[ASSIGNMENT]
Among the entries below, only the lines starting at the one with "Viewport: 1065px width, 766px height." and ending at the one with "Click the Limit", both included, are to be printed exactly.

[RECORD SET]
=== Section Start ===

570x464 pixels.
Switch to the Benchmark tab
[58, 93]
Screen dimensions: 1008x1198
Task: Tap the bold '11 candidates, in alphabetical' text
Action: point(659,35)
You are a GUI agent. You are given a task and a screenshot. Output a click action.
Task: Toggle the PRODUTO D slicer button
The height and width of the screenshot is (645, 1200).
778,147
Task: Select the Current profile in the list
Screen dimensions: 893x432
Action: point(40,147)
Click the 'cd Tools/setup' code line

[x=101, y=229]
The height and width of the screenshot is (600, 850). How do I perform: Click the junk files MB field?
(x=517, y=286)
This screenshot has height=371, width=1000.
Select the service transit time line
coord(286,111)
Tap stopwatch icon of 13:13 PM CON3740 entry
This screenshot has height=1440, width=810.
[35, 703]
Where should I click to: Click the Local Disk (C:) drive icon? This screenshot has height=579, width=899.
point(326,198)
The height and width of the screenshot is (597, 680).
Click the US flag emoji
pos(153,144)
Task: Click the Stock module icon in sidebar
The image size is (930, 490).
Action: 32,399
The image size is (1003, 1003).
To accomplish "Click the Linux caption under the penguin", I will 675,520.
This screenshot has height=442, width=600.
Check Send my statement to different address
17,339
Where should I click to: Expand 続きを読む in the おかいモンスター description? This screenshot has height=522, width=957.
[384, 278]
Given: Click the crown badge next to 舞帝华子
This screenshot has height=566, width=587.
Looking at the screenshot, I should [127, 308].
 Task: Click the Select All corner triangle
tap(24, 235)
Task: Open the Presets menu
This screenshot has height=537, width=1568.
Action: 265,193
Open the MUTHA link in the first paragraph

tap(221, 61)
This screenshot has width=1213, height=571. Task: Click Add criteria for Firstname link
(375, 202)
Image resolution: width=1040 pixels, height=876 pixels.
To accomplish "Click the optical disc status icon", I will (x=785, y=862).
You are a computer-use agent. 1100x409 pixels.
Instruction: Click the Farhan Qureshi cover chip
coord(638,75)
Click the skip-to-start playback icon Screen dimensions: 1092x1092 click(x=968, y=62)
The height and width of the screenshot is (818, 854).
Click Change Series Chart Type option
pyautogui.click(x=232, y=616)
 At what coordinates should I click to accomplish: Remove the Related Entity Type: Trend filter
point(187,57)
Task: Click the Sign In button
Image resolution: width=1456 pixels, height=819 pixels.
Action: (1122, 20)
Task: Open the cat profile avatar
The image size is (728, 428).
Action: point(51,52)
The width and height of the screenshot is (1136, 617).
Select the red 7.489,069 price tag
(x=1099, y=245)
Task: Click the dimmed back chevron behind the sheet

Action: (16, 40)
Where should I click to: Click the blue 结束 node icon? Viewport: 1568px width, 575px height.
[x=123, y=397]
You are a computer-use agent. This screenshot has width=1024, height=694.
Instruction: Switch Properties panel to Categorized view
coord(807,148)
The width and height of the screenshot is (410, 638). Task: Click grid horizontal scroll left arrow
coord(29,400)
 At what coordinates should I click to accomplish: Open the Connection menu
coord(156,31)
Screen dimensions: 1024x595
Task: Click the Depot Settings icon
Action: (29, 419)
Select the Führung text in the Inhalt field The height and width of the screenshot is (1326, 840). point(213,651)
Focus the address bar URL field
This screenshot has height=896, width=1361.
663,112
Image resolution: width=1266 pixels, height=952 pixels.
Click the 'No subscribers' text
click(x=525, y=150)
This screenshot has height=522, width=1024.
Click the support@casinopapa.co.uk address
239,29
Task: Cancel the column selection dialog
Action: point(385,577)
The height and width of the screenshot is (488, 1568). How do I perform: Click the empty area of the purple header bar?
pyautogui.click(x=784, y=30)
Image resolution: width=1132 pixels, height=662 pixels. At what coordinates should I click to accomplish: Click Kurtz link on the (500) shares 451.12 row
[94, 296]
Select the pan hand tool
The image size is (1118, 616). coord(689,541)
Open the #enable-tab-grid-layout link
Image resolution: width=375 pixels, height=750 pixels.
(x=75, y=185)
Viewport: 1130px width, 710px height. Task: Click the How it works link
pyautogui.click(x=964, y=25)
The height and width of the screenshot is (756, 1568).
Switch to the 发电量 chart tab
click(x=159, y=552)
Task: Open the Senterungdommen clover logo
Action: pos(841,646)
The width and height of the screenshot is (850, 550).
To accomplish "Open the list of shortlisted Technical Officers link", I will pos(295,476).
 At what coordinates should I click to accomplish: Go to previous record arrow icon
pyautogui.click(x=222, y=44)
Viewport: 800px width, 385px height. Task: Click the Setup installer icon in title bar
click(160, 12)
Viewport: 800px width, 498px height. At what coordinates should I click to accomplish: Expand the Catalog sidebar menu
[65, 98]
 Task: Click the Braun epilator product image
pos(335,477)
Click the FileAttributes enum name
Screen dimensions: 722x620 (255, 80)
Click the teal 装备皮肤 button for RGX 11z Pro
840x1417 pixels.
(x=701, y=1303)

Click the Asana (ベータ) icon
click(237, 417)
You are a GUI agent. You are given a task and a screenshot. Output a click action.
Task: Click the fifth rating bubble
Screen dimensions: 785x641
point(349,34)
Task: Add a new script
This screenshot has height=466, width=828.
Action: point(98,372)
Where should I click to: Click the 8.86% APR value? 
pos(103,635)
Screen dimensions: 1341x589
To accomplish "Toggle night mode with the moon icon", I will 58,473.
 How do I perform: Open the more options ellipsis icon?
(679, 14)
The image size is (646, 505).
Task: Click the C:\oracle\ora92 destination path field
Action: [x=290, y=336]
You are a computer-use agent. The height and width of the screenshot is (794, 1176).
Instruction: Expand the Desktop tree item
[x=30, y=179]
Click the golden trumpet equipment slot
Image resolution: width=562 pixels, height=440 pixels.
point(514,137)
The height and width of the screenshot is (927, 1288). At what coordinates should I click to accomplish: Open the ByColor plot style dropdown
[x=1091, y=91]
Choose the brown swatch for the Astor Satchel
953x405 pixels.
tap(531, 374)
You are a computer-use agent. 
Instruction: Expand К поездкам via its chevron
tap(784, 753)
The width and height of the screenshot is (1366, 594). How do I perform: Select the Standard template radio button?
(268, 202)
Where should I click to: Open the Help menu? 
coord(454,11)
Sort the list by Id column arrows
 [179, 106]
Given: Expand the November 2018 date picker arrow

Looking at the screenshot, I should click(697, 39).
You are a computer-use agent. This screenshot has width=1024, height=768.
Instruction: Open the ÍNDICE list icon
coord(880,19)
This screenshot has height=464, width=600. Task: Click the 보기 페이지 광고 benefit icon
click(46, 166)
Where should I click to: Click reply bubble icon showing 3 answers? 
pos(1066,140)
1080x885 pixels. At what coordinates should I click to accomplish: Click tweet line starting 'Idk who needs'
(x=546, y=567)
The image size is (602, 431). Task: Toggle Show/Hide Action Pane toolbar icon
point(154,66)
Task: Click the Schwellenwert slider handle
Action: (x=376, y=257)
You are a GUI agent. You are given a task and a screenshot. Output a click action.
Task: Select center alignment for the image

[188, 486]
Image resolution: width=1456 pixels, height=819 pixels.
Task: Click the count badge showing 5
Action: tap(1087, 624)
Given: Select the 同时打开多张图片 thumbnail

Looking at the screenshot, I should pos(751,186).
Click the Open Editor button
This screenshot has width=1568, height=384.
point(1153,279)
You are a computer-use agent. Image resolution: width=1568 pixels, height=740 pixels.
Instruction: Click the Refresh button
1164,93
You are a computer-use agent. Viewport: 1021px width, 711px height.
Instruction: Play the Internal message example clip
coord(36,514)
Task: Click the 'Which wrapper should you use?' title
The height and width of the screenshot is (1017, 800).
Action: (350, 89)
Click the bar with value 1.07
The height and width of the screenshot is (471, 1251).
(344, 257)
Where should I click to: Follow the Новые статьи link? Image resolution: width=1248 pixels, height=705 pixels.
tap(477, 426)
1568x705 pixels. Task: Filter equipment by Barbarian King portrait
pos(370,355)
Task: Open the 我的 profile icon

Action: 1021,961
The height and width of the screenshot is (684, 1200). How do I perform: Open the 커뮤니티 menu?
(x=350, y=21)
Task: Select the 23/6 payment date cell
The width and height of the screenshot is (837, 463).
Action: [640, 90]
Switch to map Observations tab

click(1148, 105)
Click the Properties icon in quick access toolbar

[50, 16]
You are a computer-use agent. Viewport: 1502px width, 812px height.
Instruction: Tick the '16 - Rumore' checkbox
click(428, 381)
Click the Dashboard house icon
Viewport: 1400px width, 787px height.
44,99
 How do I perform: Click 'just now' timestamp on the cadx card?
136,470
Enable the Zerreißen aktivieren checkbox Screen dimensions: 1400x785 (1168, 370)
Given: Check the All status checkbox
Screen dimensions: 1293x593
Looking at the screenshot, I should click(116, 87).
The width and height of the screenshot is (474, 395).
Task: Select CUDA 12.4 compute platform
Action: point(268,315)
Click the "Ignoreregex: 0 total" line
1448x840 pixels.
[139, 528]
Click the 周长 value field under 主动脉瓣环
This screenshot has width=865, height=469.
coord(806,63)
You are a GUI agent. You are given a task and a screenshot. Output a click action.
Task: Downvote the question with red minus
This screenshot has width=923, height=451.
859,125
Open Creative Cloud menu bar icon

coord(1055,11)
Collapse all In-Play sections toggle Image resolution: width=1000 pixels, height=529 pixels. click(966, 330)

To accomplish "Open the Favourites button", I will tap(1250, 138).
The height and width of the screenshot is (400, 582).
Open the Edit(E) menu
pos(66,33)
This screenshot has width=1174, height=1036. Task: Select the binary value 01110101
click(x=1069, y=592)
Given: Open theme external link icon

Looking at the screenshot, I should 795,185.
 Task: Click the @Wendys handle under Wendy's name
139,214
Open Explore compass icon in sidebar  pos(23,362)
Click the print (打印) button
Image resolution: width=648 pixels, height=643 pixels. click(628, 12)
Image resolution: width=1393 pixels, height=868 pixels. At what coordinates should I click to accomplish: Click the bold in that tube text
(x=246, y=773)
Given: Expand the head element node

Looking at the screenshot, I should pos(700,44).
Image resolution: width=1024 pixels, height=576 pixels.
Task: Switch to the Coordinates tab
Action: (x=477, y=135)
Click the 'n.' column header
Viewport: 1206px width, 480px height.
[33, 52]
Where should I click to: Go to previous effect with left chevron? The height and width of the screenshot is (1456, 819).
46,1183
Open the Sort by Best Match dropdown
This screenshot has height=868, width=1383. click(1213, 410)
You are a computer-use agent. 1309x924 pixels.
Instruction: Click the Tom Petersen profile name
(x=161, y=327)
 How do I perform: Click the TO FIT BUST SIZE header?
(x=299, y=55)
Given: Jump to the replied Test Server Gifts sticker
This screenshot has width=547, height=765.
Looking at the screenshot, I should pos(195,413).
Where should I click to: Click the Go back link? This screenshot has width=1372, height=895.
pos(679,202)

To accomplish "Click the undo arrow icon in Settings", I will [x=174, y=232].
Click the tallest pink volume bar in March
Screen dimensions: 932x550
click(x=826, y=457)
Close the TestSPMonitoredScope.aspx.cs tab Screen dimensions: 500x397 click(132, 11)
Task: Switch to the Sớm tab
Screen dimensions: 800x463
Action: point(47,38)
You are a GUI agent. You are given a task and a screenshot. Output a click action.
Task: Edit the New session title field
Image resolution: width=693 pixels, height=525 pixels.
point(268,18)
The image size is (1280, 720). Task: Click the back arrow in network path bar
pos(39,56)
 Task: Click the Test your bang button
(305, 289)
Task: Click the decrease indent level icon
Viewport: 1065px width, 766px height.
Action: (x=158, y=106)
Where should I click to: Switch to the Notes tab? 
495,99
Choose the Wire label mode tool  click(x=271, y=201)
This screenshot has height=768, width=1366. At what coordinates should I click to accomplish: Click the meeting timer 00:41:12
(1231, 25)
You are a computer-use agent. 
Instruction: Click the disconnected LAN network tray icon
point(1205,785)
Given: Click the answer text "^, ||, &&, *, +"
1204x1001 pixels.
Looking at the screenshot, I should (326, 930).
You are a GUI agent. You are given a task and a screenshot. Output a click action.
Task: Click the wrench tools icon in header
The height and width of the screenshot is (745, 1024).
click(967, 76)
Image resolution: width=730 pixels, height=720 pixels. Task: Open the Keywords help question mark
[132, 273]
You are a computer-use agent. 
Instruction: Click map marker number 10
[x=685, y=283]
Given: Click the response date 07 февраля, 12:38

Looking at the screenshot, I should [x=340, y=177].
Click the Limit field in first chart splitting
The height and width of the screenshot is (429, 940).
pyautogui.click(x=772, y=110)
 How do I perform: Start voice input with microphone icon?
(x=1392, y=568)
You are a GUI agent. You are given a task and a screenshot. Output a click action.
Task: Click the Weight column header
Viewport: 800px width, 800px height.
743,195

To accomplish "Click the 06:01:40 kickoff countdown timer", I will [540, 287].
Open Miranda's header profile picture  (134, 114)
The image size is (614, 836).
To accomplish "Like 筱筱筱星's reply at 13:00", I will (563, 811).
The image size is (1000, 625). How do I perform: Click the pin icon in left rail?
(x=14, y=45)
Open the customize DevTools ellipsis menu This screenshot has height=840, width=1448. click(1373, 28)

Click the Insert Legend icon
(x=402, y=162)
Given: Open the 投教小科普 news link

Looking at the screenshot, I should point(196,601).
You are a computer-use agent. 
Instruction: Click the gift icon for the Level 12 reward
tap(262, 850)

=== Section End ===

[RESULT FOR THIS EXERCISE]
Viewport: 1065px width, 766px height.
Action: (x=158, y=106)
Where should I click to: Switch to the Notes tab? 
495,99
Choose the Wire label mode tool  click(x=271, y=201)
This screenshot has height=768, width=1366. At what coordinates should I click to accomplish: Click the meeting timer 00:41:12
(1231, 25)
You are a computer-use agent. 
Instruction: Click the disconnected LAN network tray icon
point(1205,785)
Given: Click the answer text "^, ||, &&, *, +"
1204x1001 pixels.
Looking at the screenshot, I should (326, 930).
You are a GUI agent. You are given a task and a screenshot. Output a click action.
Task: Click the wrench tools icon in header
The height and width of the screenshot is (745, 1024).
click(967, 76)
Image resolution: width=730 pixels, height=720 pixels. Task: Open the Keywords help question mark
[132, 273]
You are a computer-use agent. 
Instruction: Click map marker number 10
[x=685, y=283]
Given: Click the response date 07 февраля, 12:38

Looking at the screenshot, I should [x=340, y=177].
Click the Limit field in first chart splitting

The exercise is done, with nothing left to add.